His innovative methodology and terminology, especially in the field of conics, influenced many later scholars including Ptolemy, Francesco Maurolico, Isaac Newton, and René Descartes. Apollonius died about 190 B.C. in Alexandria, Egypt.
It was Apollonius who gave the ellipse, the parabola, and the hyperbola the names by which we know them. The hypothesis of eccentric orbits, or equivalently, deferent and epicycles, to explain the apparent motion of the planets and the varying speed of the Moon, are also attributed to him. Apollonius' theorem demonstrates that the two models are equivalent given the right parameters. Ptolemy describes this theorem in the Almagest XII.1. Apollonius also researched the lunar theory, for which he is said to have been called Epsilon (ε).

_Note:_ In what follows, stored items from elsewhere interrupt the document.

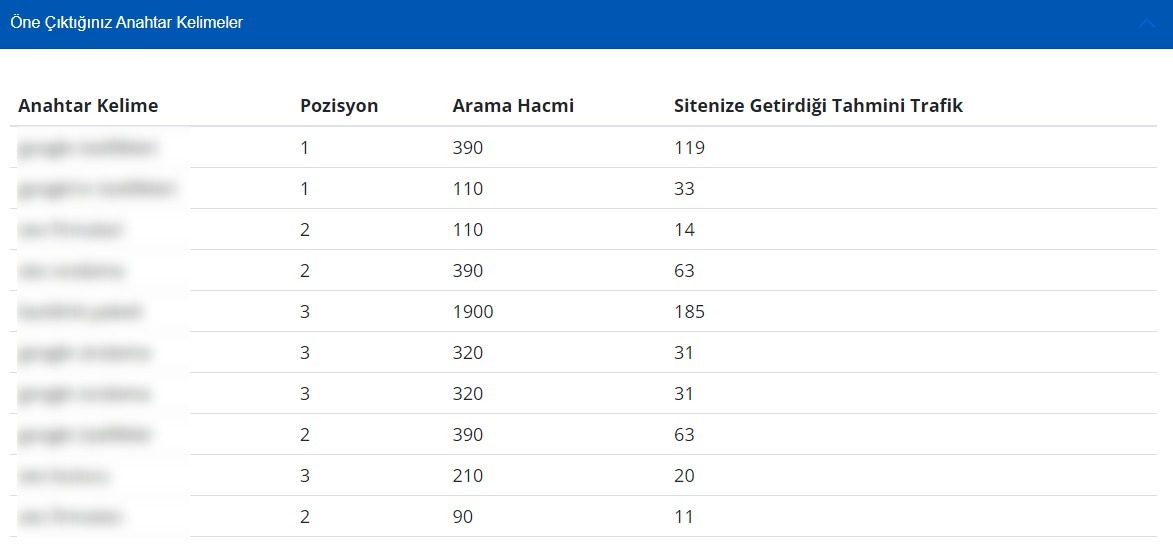Sort by Anahtar Kelime column header
This screenshot has height=554, width=1173.
pos(88,106)
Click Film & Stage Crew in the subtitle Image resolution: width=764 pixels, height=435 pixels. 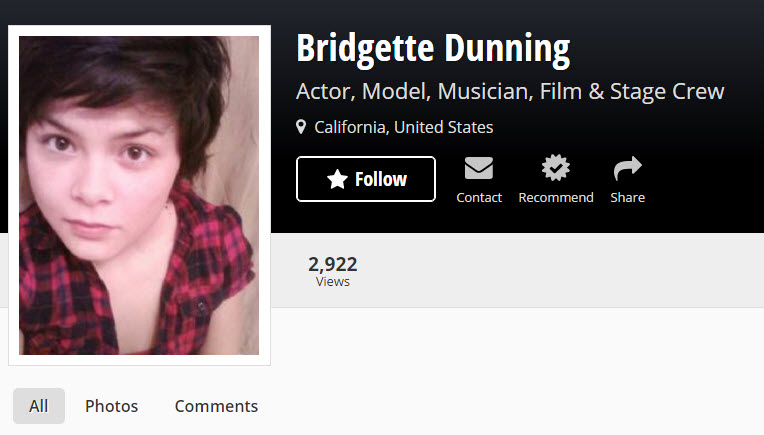(x=632, y=92)
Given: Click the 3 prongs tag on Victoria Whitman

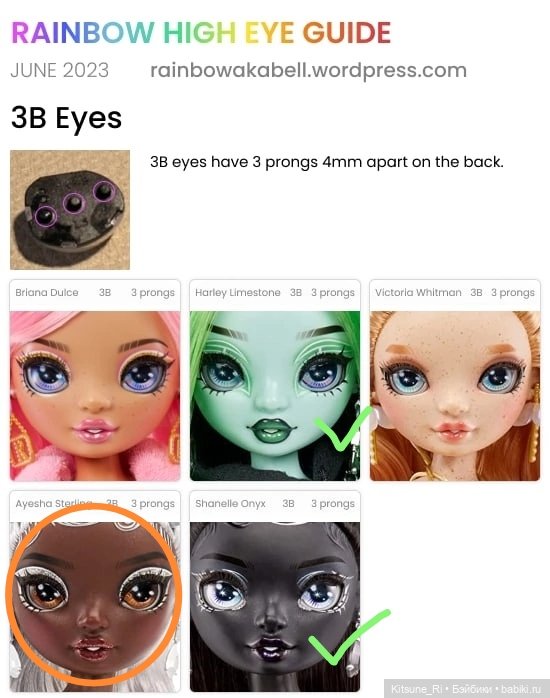Looking at the screenshot, I should click(x=513, y=293).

The crater Apollonius on the Moon is named in his honour.The generality of Apollonius's treatment is indeed remarkable. He defines the fundamental conic property as the equivalent of the Cartesian equation applied to oblique axes—i.e., axes consisting of a diameter and the tangent at its extremity—that are obtained by cutting an oblique circular cone. The way the cone is cut does not matter. He shows that the oblique axes are only a particular case after demonstrating that the basic conic property can be expressed in the same form with reference to any new diameter and the tangent at its extremity. It is the form of the fundamental property (expressed in terms of the "application of areas") that leads him to give these curves their names: parabola, ellipse, and hyperbola. Pappus mentions other treatises of Apollonius:
1. Λόγου ἀποτομή, De Rationis Sectione ("Cutting of a Ratio")
2. Χωρίου ἀποτομή, De Spatii Sectione ("Cutting of an Area")
3. Διωρισμένη τομή, De Sectione Determinata ("Determinate Section")
4. Ἐπαφαί, De Tactionibus ("Tangencies")
5. Νεύσεις, De Inclinationibus ("Inclinations")
6. Τόποι ἐπίπεδοι, De Locis Planis ("Plane Loci")